A Liveline listener took to the airwaves on Monday afternoon to warn the public of a WhatsApp mobile phone scam which tricked her.
Patricia contacted Joe Duffy’s RTE Radio One program to reveal that she gave money for a new phone to a scammer, who she thought was her daughter.
The scammer, posing as Patricia’s daughter, said that she needed money immediately after losing her phone. Concerned for her daughter’s safety, as she is in Bangkok, Patricia felt obliged to send the money.
‘We have a daughter who is traveling aboard at the minute and she bought a new simcard in Bangkok. Then we got a text on Sunday saying “Dad I lost my new phone, I’m in the store, this is a replacement phone number. Would you be able to send me money to get the new phone, I’ll give it back to you on Tuesday when the banks open”.
‘Of course we weren’t going to leave her in trouble so far away, of course we’d help out with this… We were hacked through the family WhatApp… that in itself was scary enough. The person was very persistent in hindsight I should’ve known it wasn’t our daughter,’ she said.
Looking back on the experience, Patricia noted that her daughter ‘wouldn’t be so persistent’ normally but the scammer’s texts were convincing.
She explained: ‘Some of it was okay like “come on mam it’s my choice to ask for the money. I have the money in my account, I just need my phone as soon as possible”. We were hemming and hawing about this money because why are you paying so much money for a phone, can’t you just get a second-hand phone.’

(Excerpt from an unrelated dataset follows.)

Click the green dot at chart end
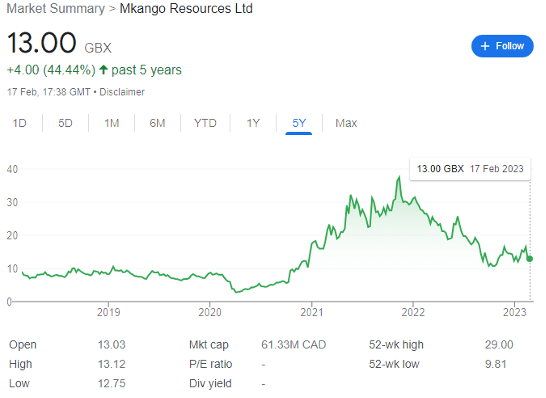 point(530,259)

Eventually Patricia gave the scammer her Revolut password and authorized the transaction on the banking app before realizing it wasn’t her daughter.
The following day we got a photo from our daughter saying “we’ve arrived in our new hostel”. I said “you know you have to give that money back tomorrow”. She said “what money?”. She was on the phone immediately and she was distraught because we were scammed and the money was given to this person.
‘It was the first she heard of it because we don’t hear from her every day,’ she said.
Since the interaction happened, Patricia asks her daughter ‘questions only she would know’ whenever she gets a phone call from her.
Another caller named Sinead called in to share her story of how she managed to catch out a WhatApp scammer pretending to be her son.
I got the text saying “hi mam, my phone is broken. I’m in a phone shop and because I can’t get through to my account here can you send me €550 for a new phone”. I said “which of you [her children] is it?”
‘They gave me the name… I said “that’s okay I’ll do this for you”… I didn’t feel comfortable with it and said “can you call me”, they said “I can’t call you my phone is broken”. I said “but you’re in a phone shop wouldn’t someone lend you a phone?”.
‘I phone my son on the landline… he had no broken phone. I realized this was a scam, what made me suspicious was they said “aw It’s okay if you don’t want to do it” and he’d never talk like that,’ she told Joe.
Sinead decided to play along with the scammer for a little while before eventually telling them to ‘buzz off’ and leave her alone.